Start of Data for review

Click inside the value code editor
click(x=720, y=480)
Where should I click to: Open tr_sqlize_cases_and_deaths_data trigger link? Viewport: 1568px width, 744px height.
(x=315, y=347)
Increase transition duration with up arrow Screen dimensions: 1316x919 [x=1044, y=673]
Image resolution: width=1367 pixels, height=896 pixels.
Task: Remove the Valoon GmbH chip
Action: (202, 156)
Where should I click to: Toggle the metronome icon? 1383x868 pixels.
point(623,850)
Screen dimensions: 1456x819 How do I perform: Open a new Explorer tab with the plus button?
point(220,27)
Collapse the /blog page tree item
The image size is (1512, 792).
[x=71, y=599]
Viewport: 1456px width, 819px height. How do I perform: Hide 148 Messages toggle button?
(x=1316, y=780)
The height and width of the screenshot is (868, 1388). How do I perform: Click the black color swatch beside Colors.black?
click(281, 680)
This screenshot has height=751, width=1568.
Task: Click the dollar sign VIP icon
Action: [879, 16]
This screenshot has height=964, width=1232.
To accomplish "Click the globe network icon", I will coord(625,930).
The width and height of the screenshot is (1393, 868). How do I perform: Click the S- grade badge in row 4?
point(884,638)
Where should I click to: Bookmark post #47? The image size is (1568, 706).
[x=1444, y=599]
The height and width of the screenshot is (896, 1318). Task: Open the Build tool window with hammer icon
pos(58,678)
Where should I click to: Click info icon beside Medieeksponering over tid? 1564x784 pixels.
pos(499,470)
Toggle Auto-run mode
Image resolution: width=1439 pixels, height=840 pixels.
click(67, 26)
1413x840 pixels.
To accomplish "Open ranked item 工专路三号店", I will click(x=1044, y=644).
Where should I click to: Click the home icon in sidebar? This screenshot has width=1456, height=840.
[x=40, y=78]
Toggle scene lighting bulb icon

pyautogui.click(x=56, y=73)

End of Data for review

Task instructions. Please write out exactly the line containing "Viewport: 1456px width, 819px" and every line after it through the end of the records, nothing more.

Solved problem.
Viewport: 1456px width, 819px height. How do I perform: Hide 148 Messages toggle button?
(x=1316, y=780)
The height and width of the screenshot is (868, 1388). How do I perform: Click the black color swatch beside Colors.black?
click(281, 680)
This screenshot has height=751, width=1568.
Task: Click the dollar sign VIP icon
Action: [879, 16]
This screenshot has height=964, width=1232.
To accomplish "Click the globe network icon", I will coord(625,930).
The width and height of the screenshot is (1393, 868). How do I perform: Click the S- grade badge in row 4?
point(884,638)
Where should I click to: Bookmark post #47? The image size is (1568, 706).
[x=1444, y=599]
The height and width of the screenshot is (896, 1318). Task: Open the Build tool window with hammer icon
pos(58,678)
Where should I click to: Click info icon beside Medieeksponering over tid? 1564x784 pixels.
pos(499,470)
Toggle Auto-run mode
Image resolution: width=1439 pixels, height=840 pixels.
click(67, 26)
1413x840 pixels.
To accomplish "Open ranked item 工专路三号店", I will click(x=1044, y=644).
Where should I click to: Click the home icon in sidebar? This screenshot has width=1456, height=840.
[x=40, y=78]
Toggle scene lighting bulb icon

pyautogui.click(x=56, y=73)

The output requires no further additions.